Identify and correct landing page misalignments. These are situations where the highest ranking page in one location is targeting another location, which can be frustrating to users who click through to information that doesn’t match their needs.
Understand how origin locations (where in the world people are searching from) affect the SEO performance of your popular pages.
Once you understand where your pages show up locally, drill down into off and on-page SEO factors in each location to optimize for that geo.
Register local businesses with search engines; fill out the online form for that engine and complete the confirmation by mail.
Use online local communities like Yelp and Google+ to claim your business listing. Go deeper, into smaller local portals and community sites. Wherever possible, add photos, business hours, and other information to fill out the profile.
Create local-specific landing pages to optimize for searchers in that location or searching with that location name in their query. BrightEdge recommends that “each page should be tailored with content that is specific to that location and that content should be compelling and refreshed regularly.”

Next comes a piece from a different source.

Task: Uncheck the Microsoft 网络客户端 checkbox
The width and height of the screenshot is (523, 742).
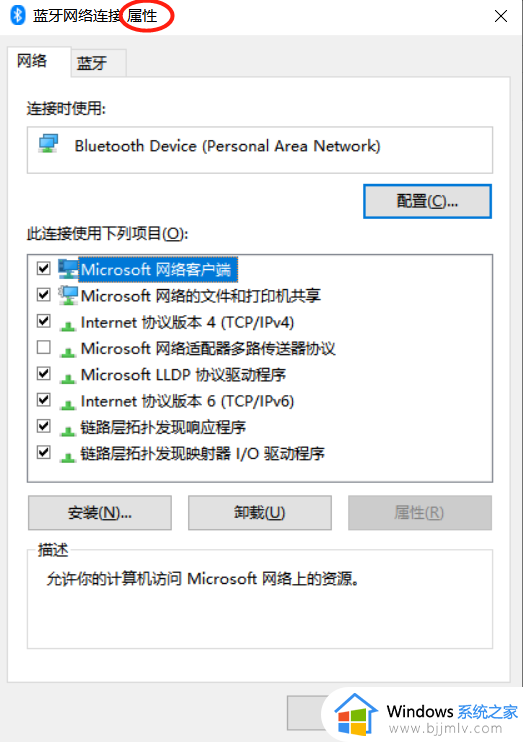Action: coord(44,269)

Local and mobile advertising is projected to reach $24 billion in 2016. Clearly, the opportunity is huge for those who are able to overcome the challenges and discover areas of weakness to improve upon.
“Increasingly we are hearing that our customers need more robust and scalable local search insights,” said Jim Yu, CEO of BrightEdge. “We are thrilled to be able to work with Yelp, a leader in local services for both consumers and business, to share insights about best practices for local search.”